§ **Objective**
Reproduce the listing below word for word, from its first line through its last.

§ **Listing**
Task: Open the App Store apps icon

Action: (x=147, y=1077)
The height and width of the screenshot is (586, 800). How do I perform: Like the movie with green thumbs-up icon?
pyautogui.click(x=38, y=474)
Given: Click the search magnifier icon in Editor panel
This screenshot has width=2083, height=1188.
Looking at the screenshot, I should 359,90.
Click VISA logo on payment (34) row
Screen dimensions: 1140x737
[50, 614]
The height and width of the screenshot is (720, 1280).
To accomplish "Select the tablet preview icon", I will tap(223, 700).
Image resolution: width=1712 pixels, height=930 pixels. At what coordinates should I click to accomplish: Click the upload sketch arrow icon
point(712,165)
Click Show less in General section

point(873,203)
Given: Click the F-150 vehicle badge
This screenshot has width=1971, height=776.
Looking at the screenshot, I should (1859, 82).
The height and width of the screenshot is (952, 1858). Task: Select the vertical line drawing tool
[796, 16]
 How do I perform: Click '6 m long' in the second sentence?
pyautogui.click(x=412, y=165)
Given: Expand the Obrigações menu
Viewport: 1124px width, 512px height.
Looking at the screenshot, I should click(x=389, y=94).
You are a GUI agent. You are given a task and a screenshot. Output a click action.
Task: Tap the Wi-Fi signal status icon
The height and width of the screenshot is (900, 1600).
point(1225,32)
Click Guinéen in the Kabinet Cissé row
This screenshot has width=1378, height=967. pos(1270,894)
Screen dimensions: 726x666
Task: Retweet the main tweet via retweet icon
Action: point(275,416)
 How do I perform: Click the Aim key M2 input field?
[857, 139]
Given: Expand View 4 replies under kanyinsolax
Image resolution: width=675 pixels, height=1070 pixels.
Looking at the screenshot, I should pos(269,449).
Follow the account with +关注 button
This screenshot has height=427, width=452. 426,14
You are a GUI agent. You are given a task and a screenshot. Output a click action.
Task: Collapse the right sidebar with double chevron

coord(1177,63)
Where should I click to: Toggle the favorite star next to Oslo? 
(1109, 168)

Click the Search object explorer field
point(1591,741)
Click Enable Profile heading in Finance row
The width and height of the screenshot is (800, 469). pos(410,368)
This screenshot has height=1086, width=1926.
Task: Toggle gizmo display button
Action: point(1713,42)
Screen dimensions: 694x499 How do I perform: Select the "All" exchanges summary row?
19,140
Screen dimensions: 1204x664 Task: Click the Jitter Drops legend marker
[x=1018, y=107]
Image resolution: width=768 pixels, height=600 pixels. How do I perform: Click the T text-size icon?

§ **Exercise output**
Task: Open the App Store apps icon

Action: (x=147, y=1077)
The height and width of the screenshot is (586, 800). How do I perform: Like the movie with green thumbs-up icon?
pyautogui.click(x=38, y=474)
Given: Click the search magnifier icon in Editor panel
This screenshot has width=2083, height=1188.
Looking at the screenshot, I should 359,90.
Click VISA logo on payment (34) row
Screen dimensions: 1140x737
[50, 614]
The height and width of the screenshot is (720, 1280).
To accomplish "Select the tablet preview icon", I will tap(223, 700).
Image resolution: width=1712 pixels, height=930 pixels. At what coordinates should I click to accomplish: Click the upload sketch arrow icon
point(712,165)
Click Show less in General section

point(873,203)
Given: Click the F-150 vehicle badge
This screenshot has width=1971, height=776.
Looking at the screenshot, I should (1859, 82).
The height and width of the screenshot is (952, 1858). Task: Select the vertical line drawing tool
[796, 16]
 How do I perform: Click '6 m long' in the second sentence?
pyautogui.click(x=412, y=165)
Given: Expand the Obrigações menu
Viewport: 1124px width, 512px height.
Looking at the screenshot, I should click(x=389, y=94).
You are a GUI agent. You are given a task and a screenshot. Output a click action.
Task: Tap the Wi-Fi signal status icon
The height and width of the screenshot is (900, 1600).
point(1225,32)
Click Guinéen in the Kabinet Cissé row
This screenshot has width=1378, height=967. pos(1270,894)
Screen dimensions: 726x666
Task: Retweet the main tweet via retweet icon
Action: point(275,416)
 How do I perform: Click the Aim key M2 input field?
[857, 139]
Given: Expand View 4 replies under kanyinsolax
Image resolution: width=675 pixels, height=1070 pixels.
Looking at the screenshot, I should pos(269,449).
Follow the account with +关注 button
This screenshot has height=427, width=452. 426,14
You are a GUI agent. You are given a task and a screenshot. Output a click action.
Task: Collapse the right sidebar with double chevron

coord(1177,63)
Where should I click to: Toggle the favorite star next to Oslo? 
(1109, 168)

Click the Search object explorer field
point(1591,741)
Click Enable Profile heading in Finance row
The width and height of the screenshot is (800, 469). pos(410,368)
This screenshot has height=1086, width=1926.
Task: Toggle gizmo display button
Action: point(1713,42)
Screen dimensions: 694x499 How do I perform: Select the "All" exchanges summary row?
19,140
Screen dimensions: 1204x664 Task: Click the Jitter Drops legend marker
[x=1018, y=107]
Image resolution: width=768 pixels, height=600 pixels. How do I perform: Click the T text-size icon?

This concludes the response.